Excerpted passage:

# Upgrading from 7.0 to 8.0 using DVD



## Jayuqo (Apr 7, 2010)

Good day,

First of all, I'm just starting to get familiar with FreeSBD and I'm also new to this forum so I hope my question won't sound too dumb ;-s

I'm having issues to upgrade one of my 1950s from 7.0 to 8.0 using the DVD. Unfortunately, I don't have internet access (too bad cause it seemed like the easiest way to upgrade).

First question is will upgrading my server wipe everything out or will it only upgrade the KERNEL? Is there any way I can upgrade using sysinstall and the DVD?

Any help on how to do this is very appreciated!

Thanks
Jay


----------



## beesatmsu (Apr 7, 2010)

I have not done it before, but I checked "sysinstall" and it  does have an option for "Upgrade" (first screen, 3rd from the bottom), you will then be asked to select what to be upgraded (make sure you select the media to be DVD)...since it is an upgrade, I d assume you retain everything. but always backup.  strange things happen. last time I crashed my system simply trying to make a duplicate disk using dump/restore. it should not have affected the original disk, but it did.


----------



## Jayuqo (Apr 8, 2010)

Unfortunately, it failed to upgrade using sysinstall.

For some reason, if I try to upgrade "all", it fails upgrading the following: base, kernel, GENERIC. Be aware that I only did a minimal install with src/base and src/sys.

Any other idea?


----------



## knarf (Apr 8, 2010)

I love sysinstall's Upgrade option.

Having a current printout of /etc/fstab is very useful, you will have to enter the mountpoints into the disk label editor by hand. Saving the content of /etc before booting the DVD is also a good idea. Better use snapshots (ports/sysutils/freebsd-snapshot). Minimal (base, kernel) is enough, you'll do a `# make world` afterwards anyway.

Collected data
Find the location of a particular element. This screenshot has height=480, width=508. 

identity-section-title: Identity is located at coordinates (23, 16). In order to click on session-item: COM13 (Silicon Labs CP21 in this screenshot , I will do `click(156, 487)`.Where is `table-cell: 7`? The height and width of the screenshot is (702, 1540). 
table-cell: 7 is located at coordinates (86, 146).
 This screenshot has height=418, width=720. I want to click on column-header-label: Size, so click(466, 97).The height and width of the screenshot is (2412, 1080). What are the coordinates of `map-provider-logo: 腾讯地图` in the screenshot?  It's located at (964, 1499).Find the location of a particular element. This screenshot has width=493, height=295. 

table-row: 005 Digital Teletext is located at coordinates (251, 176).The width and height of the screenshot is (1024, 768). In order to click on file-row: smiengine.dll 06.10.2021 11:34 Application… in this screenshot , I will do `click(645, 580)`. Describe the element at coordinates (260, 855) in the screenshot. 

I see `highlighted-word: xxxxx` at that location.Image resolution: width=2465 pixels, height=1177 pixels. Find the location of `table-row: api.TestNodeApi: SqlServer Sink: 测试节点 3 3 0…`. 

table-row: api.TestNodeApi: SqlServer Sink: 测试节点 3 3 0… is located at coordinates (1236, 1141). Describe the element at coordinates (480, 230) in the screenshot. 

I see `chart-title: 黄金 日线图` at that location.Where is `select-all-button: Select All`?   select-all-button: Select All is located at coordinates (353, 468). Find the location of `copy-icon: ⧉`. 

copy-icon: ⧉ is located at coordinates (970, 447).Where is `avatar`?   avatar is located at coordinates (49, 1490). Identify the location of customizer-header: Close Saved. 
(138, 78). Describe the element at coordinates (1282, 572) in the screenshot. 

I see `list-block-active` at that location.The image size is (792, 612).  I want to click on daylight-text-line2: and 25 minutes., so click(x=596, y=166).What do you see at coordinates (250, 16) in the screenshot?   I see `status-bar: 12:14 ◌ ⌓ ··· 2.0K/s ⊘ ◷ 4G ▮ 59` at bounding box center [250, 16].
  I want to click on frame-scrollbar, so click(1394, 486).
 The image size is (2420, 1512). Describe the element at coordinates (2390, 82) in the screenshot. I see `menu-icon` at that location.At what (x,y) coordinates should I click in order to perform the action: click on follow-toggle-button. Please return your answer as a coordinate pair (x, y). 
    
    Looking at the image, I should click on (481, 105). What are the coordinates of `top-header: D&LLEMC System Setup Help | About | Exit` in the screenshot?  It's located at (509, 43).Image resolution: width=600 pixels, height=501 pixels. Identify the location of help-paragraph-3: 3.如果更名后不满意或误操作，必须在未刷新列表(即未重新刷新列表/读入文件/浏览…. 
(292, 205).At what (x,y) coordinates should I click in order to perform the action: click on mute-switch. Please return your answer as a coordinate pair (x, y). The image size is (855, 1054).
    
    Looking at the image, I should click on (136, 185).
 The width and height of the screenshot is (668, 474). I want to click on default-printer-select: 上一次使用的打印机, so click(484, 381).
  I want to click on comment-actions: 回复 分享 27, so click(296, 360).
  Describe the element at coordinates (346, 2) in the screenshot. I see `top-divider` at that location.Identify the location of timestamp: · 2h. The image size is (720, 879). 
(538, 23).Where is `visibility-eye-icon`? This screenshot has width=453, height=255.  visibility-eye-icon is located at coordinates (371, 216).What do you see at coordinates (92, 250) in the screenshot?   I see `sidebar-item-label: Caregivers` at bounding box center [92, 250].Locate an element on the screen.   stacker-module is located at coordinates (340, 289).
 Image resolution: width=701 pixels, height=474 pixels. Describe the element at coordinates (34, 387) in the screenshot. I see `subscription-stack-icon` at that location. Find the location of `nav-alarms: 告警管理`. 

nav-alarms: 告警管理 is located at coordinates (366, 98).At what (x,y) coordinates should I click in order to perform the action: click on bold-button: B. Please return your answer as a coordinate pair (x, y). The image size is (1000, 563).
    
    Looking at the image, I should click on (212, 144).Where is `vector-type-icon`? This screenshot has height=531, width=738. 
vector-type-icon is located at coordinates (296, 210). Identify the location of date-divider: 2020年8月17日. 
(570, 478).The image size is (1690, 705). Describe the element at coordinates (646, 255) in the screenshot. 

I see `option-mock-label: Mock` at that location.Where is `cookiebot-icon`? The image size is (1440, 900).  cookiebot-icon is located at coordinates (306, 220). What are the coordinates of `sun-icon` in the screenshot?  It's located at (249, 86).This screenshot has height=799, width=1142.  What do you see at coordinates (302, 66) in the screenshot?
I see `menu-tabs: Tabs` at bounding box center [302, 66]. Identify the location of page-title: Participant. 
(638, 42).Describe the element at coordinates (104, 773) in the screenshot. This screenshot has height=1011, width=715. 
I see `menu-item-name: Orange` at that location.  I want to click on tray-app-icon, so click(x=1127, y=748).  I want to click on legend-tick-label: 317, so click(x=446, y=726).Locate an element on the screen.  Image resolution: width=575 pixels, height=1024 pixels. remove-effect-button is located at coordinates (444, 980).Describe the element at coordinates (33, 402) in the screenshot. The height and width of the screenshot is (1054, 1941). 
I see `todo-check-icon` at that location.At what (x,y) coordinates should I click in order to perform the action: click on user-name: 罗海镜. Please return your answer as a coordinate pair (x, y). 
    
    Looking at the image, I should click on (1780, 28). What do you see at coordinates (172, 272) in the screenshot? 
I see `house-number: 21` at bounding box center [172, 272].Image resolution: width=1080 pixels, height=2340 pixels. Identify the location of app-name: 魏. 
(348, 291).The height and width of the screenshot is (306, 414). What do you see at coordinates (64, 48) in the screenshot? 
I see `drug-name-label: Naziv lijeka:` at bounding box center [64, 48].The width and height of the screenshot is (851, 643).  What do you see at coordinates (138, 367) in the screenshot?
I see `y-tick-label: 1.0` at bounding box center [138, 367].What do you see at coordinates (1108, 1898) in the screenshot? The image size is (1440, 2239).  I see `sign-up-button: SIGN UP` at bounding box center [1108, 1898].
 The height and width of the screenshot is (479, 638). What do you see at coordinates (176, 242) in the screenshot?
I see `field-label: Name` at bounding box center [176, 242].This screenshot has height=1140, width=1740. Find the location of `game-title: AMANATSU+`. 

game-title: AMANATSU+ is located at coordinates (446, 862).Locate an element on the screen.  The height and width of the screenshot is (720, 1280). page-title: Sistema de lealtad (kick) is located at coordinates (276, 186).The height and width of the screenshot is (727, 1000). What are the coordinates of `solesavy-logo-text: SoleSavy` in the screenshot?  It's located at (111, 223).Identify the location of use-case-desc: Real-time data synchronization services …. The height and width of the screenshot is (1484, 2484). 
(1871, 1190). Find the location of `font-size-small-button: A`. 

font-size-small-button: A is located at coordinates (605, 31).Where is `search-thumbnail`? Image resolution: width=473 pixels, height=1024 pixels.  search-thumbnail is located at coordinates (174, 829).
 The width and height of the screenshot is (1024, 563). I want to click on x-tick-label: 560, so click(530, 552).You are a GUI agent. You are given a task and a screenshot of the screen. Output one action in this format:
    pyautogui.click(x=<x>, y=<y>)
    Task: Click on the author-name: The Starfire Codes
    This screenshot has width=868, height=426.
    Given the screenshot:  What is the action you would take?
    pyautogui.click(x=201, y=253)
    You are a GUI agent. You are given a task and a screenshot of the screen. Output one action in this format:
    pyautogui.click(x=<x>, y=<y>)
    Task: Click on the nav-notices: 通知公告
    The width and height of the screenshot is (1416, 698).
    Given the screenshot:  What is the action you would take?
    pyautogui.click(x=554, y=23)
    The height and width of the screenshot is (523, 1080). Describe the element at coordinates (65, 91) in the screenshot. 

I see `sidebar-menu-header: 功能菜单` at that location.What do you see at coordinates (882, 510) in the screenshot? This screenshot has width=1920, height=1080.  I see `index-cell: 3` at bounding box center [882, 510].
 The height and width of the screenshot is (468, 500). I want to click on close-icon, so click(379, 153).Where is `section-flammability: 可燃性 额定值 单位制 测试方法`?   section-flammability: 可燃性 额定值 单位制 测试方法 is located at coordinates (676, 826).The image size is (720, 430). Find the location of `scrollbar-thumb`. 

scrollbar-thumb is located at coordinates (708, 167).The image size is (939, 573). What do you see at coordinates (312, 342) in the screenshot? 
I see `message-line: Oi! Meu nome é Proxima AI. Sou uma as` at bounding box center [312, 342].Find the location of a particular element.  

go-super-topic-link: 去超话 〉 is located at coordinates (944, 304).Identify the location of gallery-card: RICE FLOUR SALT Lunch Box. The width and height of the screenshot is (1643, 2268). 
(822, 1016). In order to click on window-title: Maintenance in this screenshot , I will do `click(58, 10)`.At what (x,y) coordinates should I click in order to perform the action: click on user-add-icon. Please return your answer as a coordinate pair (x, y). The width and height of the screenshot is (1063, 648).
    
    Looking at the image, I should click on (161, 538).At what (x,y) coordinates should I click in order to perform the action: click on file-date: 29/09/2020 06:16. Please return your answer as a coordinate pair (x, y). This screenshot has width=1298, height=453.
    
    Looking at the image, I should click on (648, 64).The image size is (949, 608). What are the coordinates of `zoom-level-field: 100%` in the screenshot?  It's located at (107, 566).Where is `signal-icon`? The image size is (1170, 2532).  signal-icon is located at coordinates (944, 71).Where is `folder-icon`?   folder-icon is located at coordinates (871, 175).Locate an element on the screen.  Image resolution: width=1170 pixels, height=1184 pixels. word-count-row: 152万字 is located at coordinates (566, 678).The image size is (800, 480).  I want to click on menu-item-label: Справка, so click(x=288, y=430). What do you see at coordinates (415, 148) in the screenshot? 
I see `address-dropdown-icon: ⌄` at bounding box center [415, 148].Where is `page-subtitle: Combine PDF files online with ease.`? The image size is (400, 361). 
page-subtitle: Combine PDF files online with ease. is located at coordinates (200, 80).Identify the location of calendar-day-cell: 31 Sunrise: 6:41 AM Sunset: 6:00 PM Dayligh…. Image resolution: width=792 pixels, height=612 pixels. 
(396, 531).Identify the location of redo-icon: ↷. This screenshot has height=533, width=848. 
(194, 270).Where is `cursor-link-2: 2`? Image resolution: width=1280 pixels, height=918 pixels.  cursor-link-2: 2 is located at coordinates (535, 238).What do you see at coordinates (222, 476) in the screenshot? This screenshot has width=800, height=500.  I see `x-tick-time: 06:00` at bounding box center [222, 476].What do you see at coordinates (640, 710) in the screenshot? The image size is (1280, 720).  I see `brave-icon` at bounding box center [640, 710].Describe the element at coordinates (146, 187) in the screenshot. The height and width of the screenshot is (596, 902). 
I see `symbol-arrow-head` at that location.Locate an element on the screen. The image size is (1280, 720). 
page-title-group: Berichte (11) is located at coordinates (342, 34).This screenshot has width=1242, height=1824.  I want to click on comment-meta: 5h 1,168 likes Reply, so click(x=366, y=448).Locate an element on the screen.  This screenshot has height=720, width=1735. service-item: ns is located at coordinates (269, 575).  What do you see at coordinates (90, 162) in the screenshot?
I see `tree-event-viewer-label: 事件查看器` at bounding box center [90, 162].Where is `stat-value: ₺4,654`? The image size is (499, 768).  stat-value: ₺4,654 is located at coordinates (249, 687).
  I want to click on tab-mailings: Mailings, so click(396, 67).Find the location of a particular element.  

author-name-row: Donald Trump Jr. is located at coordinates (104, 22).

Exercises to complete:
1. Decide whether each statement agrees with the upgrade thread, answering yes or no and quoting the words that settle it: (a) Jayuqo has internet access for the upgrade. (b) beesatmsu has done an upgrade with sysinstall before. (c) knarf considers a current printout of /etc/fstab useful.
2. Transcribe the upgrade thread word for word, from "# Upgrading from" down to "way to upgrade).".
The rows have no connection to the upgrade thread.

Answers to the exercise:
1.
(a) No: "Unfortunately, I don't have internet access"
(b) No: "I have not done it before"
(c) Yes: "Having a current printout of /etc/fstab is very useful"

2.
# Upgrading from 7.0 to 8.0 using DVD



## Jayuqo (Apr 7, 2010)

Good day,

First of all, I'm just starting to get familiar with FreeSBD and I'm also new to this forum so I hope my question won't sound too dumb ;-s

I'm having issues to upgrade one of my 1950s from 7.0 to 8.0 using the DVD. Unfortunately, I don't have internet access (too bad cause it seemed like the easiest way to upgrade).